Credit: Henri Boffin European Space Agency (ESO)
Jun 10, 2008
The Bird is the Word
"Do astronomers really
prefer to elaborate obsolete theoretical assumptions rather
than make new discoveries?" Halton Arp in Seeing Red.
This object - or
these objects, depending on how you want to "see"
(understand) them - lies west of the teapot's handle in the
constellation of Sagittarius, at the edge of the Milky Way's
central bulge. The object has been named The Bird because
astronomers were looking for something familiar to see. If
you're looking for tidal distortion, you'll see it. If
you're looking for Birkeland current braiding, you'll see
it.
The high
redshift (z=0.049) means that the object (or objects) is 650
million light years away - if you believe (with the
astronomical consensus) that redshift is
proportional to distance.
Or it means that the object is young - if you believe (with
Halton Arp and collaborators) that redshift is
proportional to age.
Or it means that the object is the early stage of a
plasma discharge
instability - if you believe (with plasma cosmologists) that
redshift is proportional to current density/electrical
stress.
If it is far
away and moving under gravitational forces alone, the
object is giving off heat, radiating energy far in
excess of what we know local matter can produce: It is an
ultra-luminous infrared galaxy (ULIRG). If it's
young and not so far away, it is again a ULIRG, but this
time an under-luminous infrared galaxy. If a
plasma discharge, it may be stupefyingly close.
It is on the
outskirts of the "big zap" of the Milky Way's central
plasmoid, where the driving Birkeland currents pinch
down and current densities become unstable. (One might well recall
Hannes Alfvén's description of the exploding
rectifiers in the Swedish power transmission lines that
filled the rectifier rooms with "fat sparks.") Because
plasma instabilities tend to produce similar forms at
all scales, plasma galaxies can be big or small,
thousands of light years across or thousands of
kilometers across.
The Bird
could be merging galaxies in the middle distance of the
universe, or it could be an unstable leakage current -
flying sparks - from the core of the Milky Way. In
daylight, with trees and buildings around, one still has
difficulty judging the distance of a pinpoint of light.

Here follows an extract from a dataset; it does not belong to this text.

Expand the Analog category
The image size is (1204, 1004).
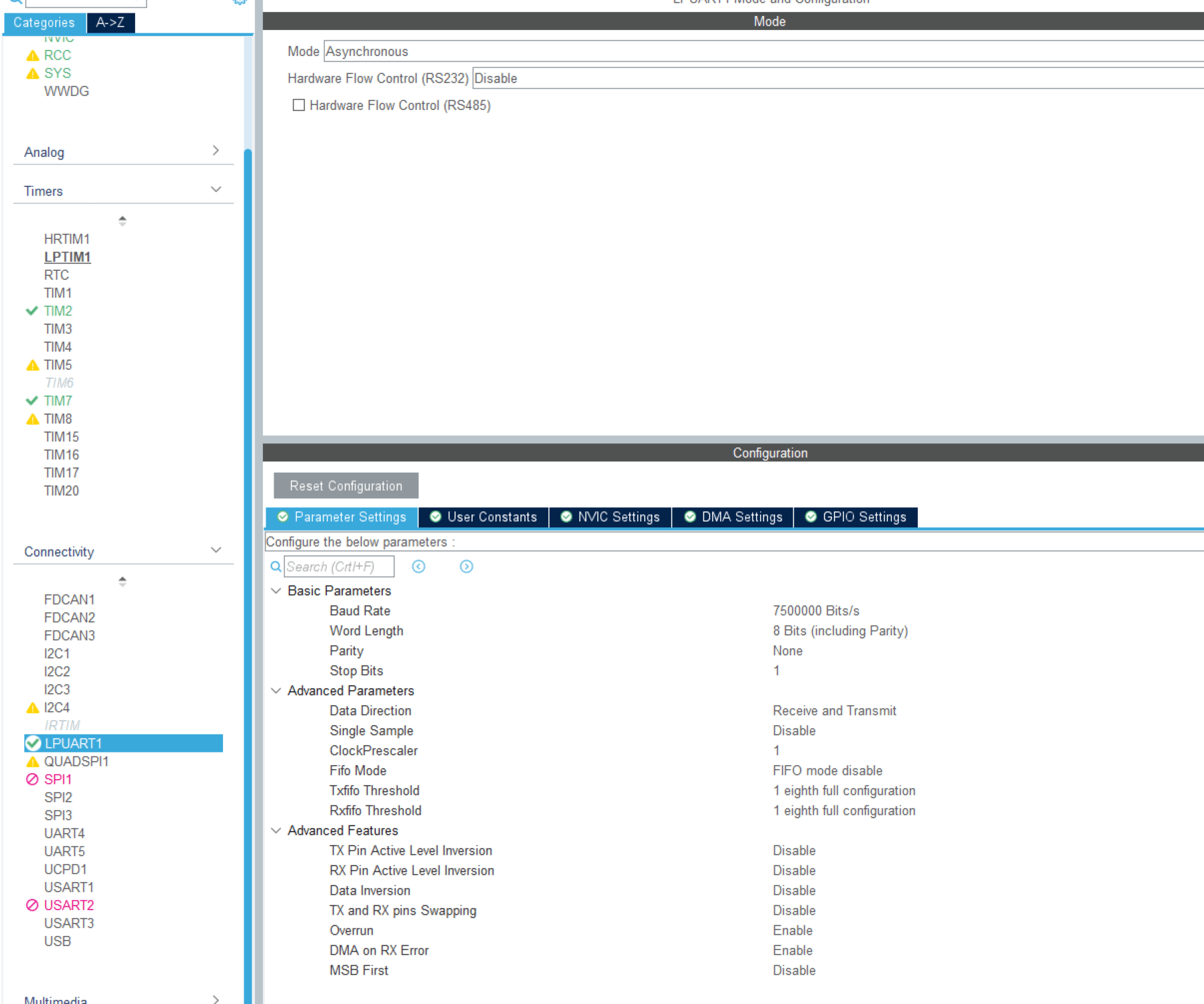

When staring into space in the blackness of midnight,
one can only guess at the distance based on what one
believes.
The limits
of belief determine the limits of vision, and fervency
separates the speculation that The Bird is far away from
the speculation that it is within our own galaxy.
Reasons and facts, excuses and analyses come afterward.
The initial choice of belief emerges from an underlying
attitude, either from allegiance to custom or from
willingness to risk unconventional speculation in hopes
of discovering a new world.
Space age
instruments are looking at objects that customary
beliefs did not expect to find. X-ray, radio, and
infrared telescopes have given astronomers new eyes with
which to look at the sky, but they still see with the
old visions. The Bird challenges astronomers to adjust
their attitudes, to be scientists instead of technicians
and to become pioneers instead of apologists.